_Problem to solve_. Transcribe the listing precisely, entry by entry.

Top of Data for processing

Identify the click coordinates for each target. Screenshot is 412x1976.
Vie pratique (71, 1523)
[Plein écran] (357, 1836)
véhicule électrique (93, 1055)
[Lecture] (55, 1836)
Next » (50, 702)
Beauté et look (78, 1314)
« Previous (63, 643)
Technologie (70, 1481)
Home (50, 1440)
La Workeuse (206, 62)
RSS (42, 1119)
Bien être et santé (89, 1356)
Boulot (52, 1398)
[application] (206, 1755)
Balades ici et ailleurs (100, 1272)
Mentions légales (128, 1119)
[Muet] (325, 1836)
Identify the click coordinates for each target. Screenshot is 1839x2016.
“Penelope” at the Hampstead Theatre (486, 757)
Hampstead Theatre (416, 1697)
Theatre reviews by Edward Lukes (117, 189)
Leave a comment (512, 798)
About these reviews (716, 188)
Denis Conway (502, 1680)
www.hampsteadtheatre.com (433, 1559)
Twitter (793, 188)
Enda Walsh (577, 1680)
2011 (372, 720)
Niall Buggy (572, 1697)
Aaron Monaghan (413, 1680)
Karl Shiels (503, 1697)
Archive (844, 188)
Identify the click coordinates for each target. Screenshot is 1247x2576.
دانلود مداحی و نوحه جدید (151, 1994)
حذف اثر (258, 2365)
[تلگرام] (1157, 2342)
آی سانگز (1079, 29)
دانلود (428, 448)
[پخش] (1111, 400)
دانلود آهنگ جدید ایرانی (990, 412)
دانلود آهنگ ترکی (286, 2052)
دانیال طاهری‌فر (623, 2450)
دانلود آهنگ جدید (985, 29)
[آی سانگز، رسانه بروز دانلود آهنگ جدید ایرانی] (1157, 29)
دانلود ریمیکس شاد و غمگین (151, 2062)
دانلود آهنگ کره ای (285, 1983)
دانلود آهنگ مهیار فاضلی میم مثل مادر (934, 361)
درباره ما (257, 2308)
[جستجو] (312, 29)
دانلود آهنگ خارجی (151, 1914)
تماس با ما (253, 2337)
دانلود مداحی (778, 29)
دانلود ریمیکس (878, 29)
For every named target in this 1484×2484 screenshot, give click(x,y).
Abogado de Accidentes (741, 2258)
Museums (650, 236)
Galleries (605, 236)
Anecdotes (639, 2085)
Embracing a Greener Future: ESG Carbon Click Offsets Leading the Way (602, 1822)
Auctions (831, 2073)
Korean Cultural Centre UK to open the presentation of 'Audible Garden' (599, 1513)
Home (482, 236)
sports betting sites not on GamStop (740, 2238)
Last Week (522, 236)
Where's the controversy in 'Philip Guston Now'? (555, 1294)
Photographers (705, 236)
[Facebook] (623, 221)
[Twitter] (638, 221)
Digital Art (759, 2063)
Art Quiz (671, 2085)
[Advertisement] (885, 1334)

Bottom of Data for processing

_Written reply_.
Identify the click coordinates for each target. Screenshot is 412x1976.
Vie pratique (71, 1523)
[Plein écran] (357, 1836)
véhicule électrique (93, 1055)
[Lecture] (55, 1836)
Next » (50, 702)
Beauté et look (78, 1314)
« Previous (63, 643)
Technologie (70, 1481)
Home (50, 1440)
La Workeuse (206, 62)
RSS (42, 1119)
Bien être et santé (89, 1356)
Boulot (52, 1398)
[application] (206, 1755)
Balades ici et ailleurs (100, 1272)
Mentions légales (128, 1119)
[Muet] (325, 1836)
Identify the click coordinates for each target. Screenshot is 1839x2016.
“Penelope” at the Hampstead Theatre (486, 757)
Hampstead Theatre (416, 1697)
Theatre reviews by Edward Lukes (117, 189)
Leave a comment (512, 798)
About these reviews (716, 188)
Denis Conway (502, 1680)
www.hampsteadtheatre.com (433, 1559)
Twitter (793, 188)
Enda Walsh (577, 1680)
2011 (372, 720)
Niall Buggy (572, 1697)
Aaron Monaghan (413, 1680)
Karl Shiels (503, 1697)
Archive (844, 188)
Identify the click coordinates for each target. Screenshot is 1247x2576.
دانلود مداحی و نوحه جدید (151, 1994)
حذف اثر (258, 2365)
[تلگرام] (1157, 2342)
آی سانگز (1079, 29)
دانلود (428, 448)
[پخش] (1111, 400)
دانلود آهنگ جدید ایرانی (990, 412)
دانلود آهنگ ترکی (286, 2052)
دانیال طاهری‌فر (623, 2450)
دانلود آهنگ جدید (985, 29)
[آی سانگز، رسانه بروز دانلود آهنگ جدید ایرانی] (1157, 29)
دانلود ریمیکس شاد و غمگین (151, 2062)
دانلود آهنگ کره ای (285, 1983)
دانلود آهنگ مهیار فاضلی میم مثل مادر (934, 361)
درباره ما (257, 2308)
[جستجو] (312, 29)
دانلود آهنگ خارجی (151, 1914)
تماس با ما (253, 2337)
دانلود مداحی (778, 29)
دانلود ریمیکس (878, 29)
For every named target in this 1484×2484 screenshot, give click(x,y).
Abogado de Accidentes (741, 2258)
Museums (650, 236)
Galleries (605, 236)
Anecdotes (639, 2085)
Embracing a Greener Future: ESG Carbon Click Offsets Leading the Way (602, 1822)
Auctions (831, 2073)
Korean Cultural Centre UK to open the presentation of 'Audible Garden' (599, 1513)
Home (482, 236)
sports betting sites not on GamStop (740, 2238)
Last Week (522, 236)
Where's the controversy in 'Philip Guston Now'? (555, 1294)
Photographers (705, 236)
[Facebook] (623, 221)
[Twitter] (638, 221)
Digital Art (759, 2063)
Art Quiz (671, 2085)
[Advertisement] (885, 1334)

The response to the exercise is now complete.